_Your assignment_:
The lines below may contain the word "Settings". Please count those that do and give the number alone.

_Record set_:
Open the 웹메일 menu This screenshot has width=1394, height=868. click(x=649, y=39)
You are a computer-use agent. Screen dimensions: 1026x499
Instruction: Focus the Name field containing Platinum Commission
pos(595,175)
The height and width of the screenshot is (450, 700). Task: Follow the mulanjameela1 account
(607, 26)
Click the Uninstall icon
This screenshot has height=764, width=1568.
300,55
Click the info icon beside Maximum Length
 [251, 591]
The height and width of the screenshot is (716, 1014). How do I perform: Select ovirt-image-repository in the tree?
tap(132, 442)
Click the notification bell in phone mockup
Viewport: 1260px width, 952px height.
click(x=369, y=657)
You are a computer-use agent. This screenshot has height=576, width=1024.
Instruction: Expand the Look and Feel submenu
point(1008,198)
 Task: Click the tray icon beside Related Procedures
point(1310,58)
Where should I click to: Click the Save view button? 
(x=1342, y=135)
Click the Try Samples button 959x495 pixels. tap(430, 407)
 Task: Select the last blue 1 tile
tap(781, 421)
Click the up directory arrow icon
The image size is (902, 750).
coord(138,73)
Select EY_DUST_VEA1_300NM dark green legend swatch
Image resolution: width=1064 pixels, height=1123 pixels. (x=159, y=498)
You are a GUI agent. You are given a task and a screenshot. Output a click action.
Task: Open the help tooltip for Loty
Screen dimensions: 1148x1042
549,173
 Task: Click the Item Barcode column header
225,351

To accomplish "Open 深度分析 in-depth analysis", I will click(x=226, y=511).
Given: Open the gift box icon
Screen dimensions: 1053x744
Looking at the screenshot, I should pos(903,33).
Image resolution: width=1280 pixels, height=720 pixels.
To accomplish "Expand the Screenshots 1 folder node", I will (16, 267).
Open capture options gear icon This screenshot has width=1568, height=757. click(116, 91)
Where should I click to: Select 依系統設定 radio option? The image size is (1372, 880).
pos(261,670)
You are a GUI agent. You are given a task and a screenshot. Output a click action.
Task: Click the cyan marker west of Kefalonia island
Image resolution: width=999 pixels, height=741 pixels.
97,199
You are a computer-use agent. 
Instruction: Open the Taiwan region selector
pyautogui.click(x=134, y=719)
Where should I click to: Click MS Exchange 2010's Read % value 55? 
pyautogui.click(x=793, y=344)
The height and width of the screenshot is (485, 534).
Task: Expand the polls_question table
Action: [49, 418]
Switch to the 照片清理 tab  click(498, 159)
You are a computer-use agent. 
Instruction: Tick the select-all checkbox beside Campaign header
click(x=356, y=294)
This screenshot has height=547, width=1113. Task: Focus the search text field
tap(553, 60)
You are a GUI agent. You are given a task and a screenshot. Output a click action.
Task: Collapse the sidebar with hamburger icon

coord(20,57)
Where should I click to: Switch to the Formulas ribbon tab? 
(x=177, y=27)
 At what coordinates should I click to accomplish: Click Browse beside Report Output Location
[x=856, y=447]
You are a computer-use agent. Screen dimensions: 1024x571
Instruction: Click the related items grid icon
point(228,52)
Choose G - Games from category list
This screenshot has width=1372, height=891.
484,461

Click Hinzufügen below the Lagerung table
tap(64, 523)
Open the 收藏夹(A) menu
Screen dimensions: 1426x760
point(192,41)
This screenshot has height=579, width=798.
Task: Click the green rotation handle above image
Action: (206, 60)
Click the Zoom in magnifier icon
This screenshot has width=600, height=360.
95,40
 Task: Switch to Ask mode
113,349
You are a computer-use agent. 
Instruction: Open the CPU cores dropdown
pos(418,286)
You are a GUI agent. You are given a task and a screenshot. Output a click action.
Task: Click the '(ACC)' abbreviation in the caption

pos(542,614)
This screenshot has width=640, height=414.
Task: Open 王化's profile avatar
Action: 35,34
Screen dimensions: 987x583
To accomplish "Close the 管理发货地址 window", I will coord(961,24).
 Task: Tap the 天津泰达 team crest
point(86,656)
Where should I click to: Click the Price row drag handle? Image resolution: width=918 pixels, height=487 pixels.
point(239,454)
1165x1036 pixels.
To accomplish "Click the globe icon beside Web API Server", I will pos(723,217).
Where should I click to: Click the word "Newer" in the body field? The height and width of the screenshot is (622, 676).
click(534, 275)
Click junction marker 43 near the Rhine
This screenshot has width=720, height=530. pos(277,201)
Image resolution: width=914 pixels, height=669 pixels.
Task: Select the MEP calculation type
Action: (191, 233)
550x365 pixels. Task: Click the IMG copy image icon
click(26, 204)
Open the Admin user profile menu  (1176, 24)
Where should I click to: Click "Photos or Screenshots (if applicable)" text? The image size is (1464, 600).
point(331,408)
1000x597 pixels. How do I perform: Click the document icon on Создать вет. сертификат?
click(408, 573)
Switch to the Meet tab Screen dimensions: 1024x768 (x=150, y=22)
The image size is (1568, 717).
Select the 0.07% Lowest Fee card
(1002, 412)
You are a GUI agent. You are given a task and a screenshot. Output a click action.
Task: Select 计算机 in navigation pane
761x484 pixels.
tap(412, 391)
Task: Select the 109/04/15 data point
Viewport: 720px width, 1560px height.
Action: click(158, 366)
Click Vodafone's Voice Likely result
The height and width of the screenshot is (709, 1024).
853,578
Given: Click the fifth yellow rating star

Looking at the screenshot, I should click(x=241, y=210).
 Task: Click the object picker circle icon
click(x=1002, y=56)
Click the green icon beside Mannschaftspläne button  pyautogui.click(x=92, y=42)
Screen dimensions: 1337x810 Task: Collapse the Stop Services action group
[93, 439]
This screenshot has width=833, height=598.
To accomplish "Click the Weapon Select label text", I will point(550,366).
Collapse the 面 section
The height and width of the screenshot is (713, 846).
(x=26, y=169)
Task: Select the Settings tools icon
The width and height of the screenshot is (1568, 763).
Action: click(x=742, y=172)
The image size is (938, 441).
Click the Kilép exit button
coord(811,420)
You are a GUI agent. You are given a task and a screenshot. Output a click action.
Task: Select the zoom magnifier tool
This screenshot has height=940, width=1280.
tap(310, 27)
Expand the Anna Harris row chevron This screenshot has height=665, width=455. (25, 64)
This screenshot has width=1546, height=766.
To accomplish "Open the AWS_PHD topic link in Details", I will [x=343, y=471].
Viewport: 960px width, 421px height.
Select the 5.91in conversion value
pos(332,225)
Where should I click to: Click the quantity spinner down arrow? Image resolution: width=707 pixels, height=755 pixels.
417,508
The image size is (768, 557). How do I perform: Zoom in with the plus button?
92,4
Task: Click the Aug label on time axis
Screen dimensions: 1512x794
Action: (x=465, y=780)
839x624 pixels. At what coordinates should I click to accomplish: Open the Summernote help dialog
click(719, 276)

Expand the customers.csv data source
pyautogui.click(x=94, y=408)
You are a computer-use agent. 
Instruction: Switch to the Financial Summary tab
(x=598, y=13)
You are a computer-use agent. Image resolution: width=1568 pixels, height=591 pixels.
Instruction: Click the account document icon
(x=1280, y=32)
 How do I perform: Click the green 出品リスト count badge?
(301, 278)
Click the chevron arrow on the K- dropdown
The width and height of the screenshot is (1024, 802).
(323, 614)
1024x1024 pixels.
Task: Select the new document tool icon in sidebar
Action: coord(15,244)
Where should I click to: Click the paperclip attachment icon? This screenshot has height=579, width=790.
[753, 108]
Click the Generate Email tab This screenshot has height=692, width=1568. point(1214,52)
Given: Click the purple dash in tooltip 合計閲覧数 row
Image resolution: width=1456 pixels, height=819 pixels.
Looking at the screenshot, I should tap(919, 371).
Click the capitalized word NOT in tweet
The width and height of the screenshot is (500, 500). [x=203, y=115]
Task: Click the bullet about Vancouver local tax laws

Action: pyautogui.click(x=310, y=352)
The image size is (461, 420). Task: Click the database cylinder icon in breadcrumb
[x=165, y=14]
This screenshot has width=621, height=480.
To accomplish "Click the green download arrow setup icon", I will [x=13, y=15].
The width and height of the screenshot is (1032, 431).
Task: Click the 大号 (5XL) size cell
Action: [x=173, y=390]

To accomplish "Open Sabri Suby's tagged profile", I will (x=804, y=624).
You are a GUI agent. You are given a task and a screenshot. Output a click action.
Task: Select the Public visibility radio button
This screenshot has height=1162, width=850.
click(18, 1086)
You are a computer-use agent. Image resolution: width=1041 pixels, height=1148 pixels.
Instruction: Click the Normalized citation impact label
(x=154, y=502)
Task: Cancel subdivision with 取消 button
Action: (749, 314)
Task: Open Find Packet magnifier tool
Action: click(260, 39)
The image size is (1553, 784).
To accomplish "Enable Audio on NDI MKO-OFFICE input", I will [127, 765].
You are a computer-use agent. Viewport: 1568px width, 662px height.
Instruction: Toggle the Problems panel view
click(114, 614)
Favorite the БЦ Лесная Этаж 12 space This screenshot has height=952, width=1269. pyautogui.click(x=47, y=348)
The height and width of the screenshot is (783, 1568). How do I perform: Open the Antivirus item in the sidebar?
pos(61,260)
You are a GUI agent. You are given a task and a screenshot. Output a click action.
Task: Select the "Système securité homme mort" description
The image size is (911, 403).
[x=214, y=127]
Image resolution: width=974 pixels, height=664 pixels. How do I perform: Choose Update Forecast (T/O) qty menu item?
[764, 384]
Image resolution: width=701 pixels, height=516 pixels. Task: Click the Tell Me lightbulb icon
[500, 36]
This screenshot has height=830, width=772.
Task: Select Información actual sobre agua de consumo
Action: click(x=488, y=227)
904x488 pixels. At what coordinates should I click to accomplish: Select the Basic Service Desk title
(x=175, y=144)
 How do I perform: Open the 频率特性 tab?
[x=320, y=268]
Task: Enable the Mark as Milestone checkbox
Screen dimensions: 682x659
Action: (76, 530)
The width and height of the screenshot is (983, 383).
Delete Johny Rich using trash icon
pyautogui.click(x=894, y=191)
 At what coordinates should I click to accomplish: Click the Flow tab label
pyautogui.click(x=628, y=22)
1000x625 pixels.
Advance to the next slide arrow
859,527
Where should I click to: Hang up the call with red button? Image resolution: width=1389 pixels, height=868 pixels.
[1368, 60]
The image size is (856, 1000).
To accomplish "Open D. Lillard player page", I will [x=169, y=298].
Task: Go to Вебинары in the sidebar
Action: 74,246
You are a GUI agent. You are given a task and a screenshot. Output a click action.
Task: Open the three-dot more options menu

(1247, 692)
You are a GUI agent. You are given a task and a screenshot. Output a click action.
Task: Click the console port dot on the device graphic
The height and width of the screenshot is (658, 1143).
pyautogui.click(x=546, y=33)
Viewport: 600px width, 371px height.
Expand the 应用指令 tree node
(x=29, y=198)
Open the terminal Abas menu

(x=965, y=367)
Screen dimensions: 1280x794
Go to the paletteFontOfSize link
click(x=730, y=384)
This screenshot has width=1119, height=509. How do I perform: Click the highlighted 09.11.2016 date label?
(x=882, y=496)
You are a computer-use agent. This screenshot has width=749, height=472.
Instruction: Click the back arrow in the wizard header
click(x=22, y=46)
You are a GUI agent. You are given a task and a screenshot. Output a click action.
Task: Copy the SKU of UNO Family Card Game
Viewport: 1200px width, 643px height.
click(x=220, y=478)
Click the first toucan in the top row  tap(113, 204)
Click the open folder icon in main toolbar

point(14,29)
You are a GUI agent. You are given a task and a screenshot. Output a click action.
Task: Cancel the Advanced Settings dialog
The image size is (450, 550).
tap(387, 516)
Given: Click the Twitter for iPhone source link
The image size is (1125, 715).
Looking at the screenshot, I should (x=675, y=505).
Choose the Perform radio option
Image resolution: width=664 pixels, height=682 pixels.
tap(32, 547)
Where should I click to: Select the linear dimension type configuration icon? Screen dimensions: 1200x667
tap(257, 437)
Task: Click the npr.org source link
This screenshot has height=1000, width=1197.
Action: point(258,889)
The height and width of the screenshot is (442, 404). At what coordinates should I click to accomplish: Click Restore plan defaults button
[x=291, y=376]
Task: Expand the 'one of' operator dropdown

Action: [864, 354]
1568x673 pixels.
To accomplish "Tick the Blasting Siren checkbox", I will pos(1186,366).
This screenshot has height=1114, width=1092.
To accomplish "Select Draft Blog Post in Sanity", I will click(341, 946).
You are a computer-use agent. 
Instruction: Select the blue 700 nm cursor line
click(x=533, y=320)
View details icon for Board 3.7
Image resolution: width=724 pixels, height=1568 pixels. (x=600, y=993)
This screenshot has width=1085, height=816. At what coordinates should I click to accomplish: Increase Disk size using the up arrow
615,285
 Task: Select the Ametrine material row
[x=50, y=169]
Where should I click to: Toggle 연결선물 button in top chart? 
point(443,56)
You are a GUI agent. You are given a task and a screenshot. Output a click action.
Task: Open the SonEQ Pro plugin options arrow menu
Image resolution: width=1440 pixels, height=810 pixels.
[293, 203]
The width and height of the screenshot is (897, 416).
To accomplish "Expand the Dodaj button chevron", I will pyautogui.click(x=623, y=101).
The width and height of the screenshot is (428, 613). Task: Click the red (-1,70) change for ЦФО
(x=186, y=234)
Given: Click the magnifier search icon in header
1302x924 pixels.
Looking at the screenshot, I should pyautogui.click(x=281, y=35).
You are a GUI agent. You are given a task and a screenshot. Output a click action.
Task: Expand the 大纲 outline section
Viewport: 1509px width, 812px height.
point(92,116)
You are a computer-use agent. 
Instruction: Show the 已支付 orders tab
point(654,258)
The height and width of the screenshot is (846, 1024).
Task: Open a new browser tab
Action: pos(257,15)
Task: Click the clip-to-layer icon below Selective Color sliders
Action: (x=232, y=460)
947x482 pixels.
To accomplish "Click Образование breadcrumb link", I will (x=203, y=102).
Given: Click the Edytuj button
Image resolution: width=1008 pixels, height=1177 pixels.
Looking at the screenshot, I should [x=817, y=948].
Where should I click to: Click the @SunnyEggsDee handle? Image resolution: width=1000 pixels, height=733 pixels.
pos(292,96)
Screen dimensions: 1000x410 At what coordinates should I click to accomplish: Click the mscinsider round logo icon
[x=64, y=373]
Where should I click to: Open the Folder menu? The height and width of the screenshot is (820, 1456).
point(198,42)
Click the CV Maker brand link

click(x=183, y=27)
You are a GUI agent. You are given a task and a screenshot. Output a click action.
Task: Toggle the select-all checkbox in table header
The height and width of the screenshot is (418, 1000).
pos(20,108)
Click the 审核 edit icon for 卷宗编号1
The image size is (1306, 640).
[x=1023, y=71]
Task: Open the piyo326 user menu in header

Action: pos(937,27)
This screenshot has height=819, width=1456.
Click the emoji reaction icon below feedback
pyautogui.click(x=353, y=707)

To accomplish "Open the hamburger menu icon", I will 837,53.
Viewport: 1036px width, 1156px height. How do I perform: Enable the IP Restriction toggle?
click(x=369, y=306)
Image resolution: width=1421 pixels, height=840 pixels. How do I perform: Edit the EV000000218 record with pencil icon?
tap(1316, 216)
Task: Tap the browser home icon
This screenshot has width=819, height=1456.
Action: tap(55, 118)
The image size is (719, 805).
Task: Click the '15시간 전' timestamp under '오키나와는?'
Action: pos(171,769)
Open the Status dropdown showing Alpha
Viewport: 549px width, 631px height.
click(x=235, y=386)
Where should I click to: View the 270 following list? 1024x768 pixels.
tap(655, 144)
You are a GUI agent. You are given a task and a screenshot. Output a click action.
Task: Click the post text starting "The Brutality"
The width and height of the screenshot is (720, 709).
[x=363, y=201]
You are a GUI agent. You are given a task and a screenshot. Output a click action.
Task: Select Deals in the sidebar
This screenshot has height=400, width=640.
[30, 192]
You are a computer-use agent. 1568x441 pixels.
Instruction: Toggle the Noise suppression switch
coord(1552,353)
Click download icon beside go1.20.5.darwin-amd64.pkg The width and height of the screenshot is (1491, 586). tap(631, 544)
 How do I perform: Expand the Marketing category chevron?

_Solved exercise_:
2